Top officials with the state’s investment board received bonuses well in excess of $600,000, according to figures released by the board Wednesday.

David Villa, the State of Wisconsin Investment Board’s chief investment officer, received a bonus of more than $660,000 — exceeding his base salary of $415,000 — while SWIB Executive Director Michael Williamson had the second largest incentive compensation bump at $648,643, more than double his $270,000 base level salary.

SWIB announced late Friday that the bonuses had been approved, but did not distribute them to staff until Wednesday.

The incentive pay is based on the $2.68 billion added to the Wisconsin Retirement System past benchmark levels over the last five years. A total of $13.3 million was distributed to staff based on calculations tied to the value added beyond investment performance benchmarks.

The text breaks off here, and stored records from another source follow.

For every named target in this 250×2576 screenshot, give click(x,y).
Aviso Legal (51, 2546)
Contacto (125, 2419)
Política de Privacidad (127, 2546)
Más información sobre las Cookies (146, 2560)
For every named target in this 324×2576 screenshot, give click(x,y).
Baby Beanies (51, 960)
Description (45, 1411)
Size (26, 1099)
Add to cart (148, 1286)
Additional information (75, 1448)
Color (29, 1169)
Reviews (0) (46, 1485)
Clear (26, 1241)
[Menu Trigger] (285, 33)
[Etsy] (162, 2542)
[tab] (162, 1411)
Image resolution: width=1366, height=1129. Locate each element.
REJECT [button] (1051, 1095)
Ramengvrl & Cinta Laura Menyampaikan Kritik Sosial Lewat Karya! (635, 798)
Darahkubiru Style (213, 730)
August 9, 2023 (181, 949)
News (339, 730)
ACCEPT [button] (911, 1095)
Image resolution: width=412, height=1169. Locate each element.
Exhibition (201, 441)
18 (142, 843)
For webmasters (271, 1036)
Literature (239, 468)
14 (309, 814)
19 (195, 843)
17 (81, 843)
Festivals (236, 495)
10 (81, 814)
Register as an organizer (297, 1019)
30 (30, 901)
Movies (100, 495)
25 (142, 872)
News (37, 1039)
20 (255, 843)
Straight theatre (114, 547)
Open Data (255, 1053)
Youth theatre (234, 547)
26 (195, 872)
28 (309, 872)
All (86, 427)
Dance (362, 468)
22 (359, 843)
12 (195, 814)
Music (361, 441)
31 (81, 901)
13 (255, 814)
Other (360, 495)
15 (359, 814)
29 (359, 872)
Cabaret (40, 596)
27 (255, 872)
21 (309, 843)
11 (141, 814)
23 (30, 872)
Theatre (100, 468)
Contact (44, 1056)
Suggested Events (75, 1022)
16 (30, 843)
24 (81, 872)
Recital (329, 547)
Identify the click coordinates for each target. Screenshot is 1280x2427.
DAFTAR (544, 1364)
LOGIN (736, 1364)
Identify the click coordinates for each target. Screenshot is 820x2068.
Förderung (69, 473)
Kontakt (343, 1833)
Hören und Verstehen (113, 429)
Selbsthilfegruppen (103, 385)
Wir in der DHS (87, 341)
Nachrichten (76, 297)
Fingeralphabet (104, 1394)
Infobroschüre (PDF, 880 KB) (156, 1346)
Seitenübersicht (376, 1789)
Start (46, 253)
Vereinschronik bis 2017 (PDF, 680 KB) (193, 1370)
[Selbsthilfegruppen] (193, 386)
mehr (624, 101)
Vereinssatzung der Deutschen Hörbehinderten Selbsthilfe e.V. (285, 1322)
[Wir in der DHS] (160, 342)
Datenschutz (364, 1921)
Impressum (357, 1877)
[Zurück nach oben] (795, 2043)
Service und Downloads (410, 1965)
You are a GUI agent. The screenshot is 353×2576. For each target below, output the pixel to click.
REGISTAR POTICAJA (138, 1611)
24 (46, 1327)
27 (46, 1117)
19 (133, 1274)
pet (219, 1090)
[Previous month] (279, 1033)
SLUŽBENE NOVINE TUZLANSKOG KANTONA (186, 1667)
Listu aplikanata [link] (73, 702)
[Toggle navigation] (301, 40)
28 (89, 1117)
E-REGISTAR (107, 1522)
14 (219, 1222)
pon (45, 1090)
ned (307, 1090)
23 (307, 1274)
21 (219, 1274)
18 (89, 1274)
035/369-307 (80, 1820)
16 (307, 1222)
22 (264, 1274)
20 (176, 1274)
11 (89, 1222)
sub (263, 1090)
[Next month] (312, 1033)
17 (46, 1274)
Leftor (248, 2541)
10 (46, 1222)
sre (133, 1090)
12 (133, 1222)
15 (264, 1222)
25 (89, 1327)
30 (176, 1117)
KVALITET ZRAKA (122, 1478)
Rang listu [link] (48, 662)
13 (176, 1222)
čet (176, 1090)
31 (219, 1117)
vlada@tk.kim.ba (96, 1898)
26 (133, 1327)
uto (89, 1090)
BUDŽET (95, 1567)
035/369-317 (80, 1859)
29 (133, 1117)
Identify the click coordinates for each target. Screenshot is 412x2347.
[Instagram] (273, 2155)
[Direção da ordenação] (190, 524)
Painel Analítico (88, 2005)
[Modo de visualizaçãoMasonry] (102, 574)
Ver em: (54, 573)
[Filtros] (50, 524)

The bonuses are spread among all SWIB staff, ranging from the $660,378 for Villa to $1,245 for a junior corporate governance analyst. While SWIB caps incentive pay of certain employees, those caps aren’t necessarily limited to a percentage of salary, according to SWIB spokeswoman Vicki Hearing. Instead, salary is one of the factors considered when capping those incentive pay packages.

Hearing added that despite the size of the bonuses, SWIB actually saves money by paying more to internal employees for services that were formerly contracted out to external fund managers. Hearing said 60 percent of SWIB funds are managed internally, but those staff costs comprised only 14 percent of management costs.